And then it just works! When I load it up locally, I get a Swagger API page.

# Putting our API onto the interwebz

Now we just need to run our API on a cloud service. I use DigitalOcean because the analogsea package makes everything such a breeze. Speaking of things being breezy, there’s even a special command, within plumber, to provision a DigitalOcean instance to deploy a plumber API specifically. Here’s how I did that below.

I found that uploading the big database would occasionally fail. So I put it on Dropbox, shared it, and modified the URL slightly (according to some guide I found) to be able to download it with wget. See the code below for how.

droplet <- plumber::do_provision(region="ams3", size="s-1vcpu-3gb",
unstable = TRUE, example = FALSE)

Sys.sleep(10) # wait to make sure everything finishes first

analogsea::install_r_package(droplet, package = "dplyr")
analogsea::install_r_package(droplet, package = "tidyr")
analogsea::install_r_package(droplet, package = "purrr")
analogsea::install_r_package(droplet, package = "dbplyr")
analogsea::install_r_package(droplet, package = "DBI")
analogsea::install_r_package(droplet, package = "RSQLite")
analogsea::install_r_package(droplet, package = "stringdist")
analogsea::install_r_package(droplet, package = "stringr")

analogsea::droplet_ssh(droplet, "wget https://www.dropbox.com/s/########/termsdb.sqlite?dl=1")
analogsea::droplet_ssh(droplet, "mv termsdb.sqlite?dl=1 /root/termsdb.sqlite")

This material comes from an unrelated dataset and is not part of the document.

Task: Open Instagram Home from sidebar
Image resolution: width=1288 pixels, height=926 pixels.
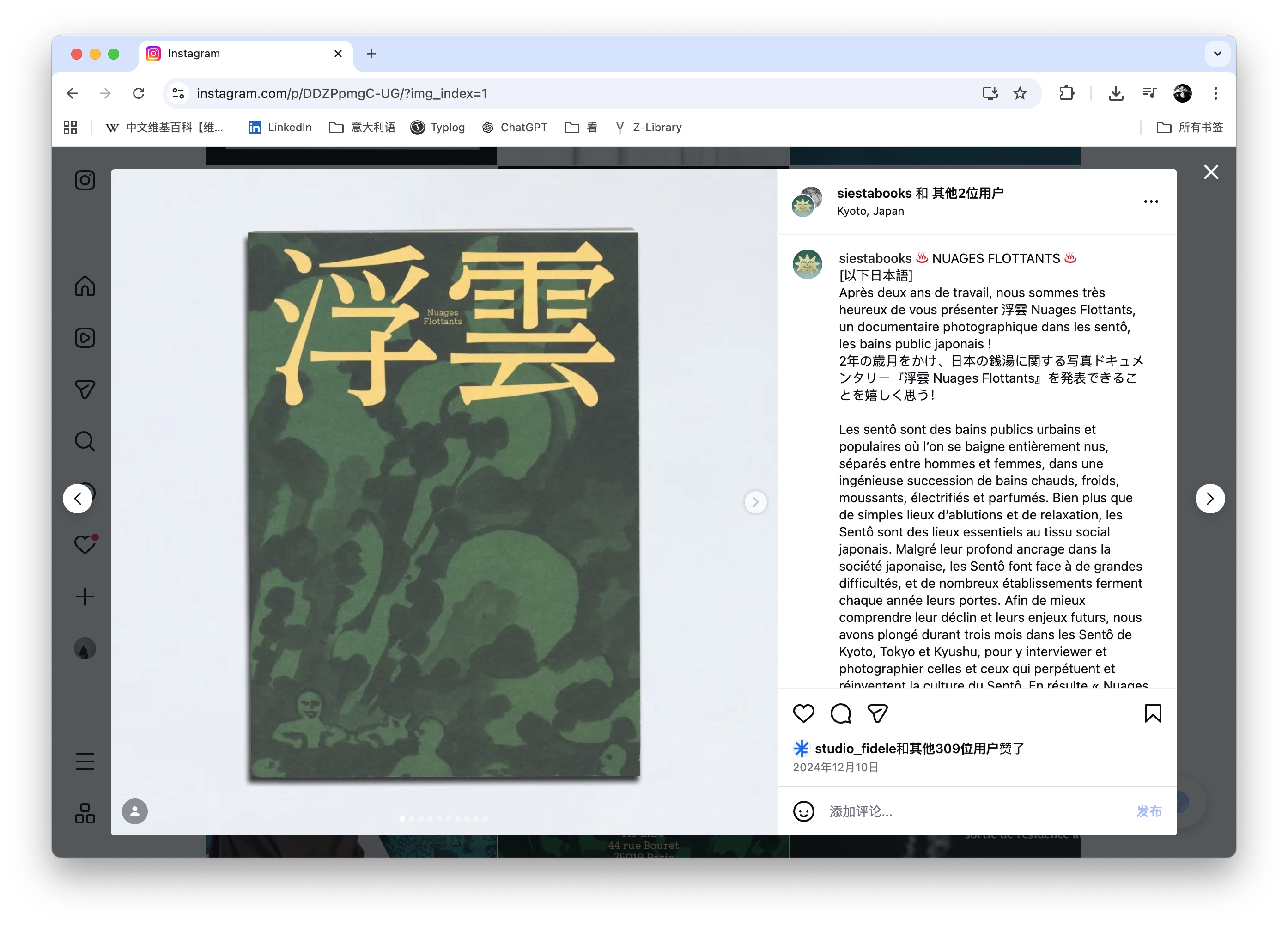Action: pos(85,286)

plumber::do_deploy_api(droplet = droplet,
path = "skills",
localPath = getwd(),
swagger = TRUE,
port = 8005)

Aaaaand … drumroll … we have an API on the interwebz! Unfortunately, I never managed to make the Swagger graphical interface accessible online - not quite sure what I missed. But the API worked just fine. I could test it by curling some responses.

library(curl)
library(jsonlite)

# Associated
fromJSON(
curl("http://165.22.193.221/skills/associated?year=2013&query=r;statistik"))

# Checkterms
fromJSON(
curl("http://165.22.193.221/skills/checkterm?query=måleri"))

# Random
fromJSON(
curl("http://165.22.193.221/skills/random"))

# Next Steps

So, the next thing to do will be to turn this into a Shiny app. That’s also not something I’ve done before, but I’m really looking forward to giving it a shot. I spoke to the JobTech people, and they had a great suggestion to turn it into a network visualisation too, to give an idea of clusters of skills, which should be another layer of usefulness.

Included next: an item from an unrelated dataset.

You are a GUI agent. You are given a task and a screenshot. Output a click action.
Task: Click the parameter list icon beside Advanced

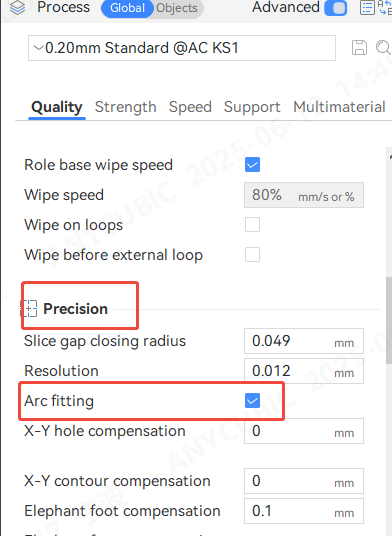coord(367,8)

I’ll update here when that’s up and working!

# Conclusions

So, in summary, here I turned 4.2 million texts into a useful tool, that responds reasonably quickly. The actual method itself is embarrassingly simple, but the difficult part was doing it all at such scale. Using the incredible DBI, dbplyr, RSQLite and plumber packages, the process from turning this from a prototype into a working API, theoretically ready for production, was surprisingly quick and painless.

I’ll update this case study when I’ve had a chance to build this into a fun little shiny app too! Looking forward to digging my teeth into that too!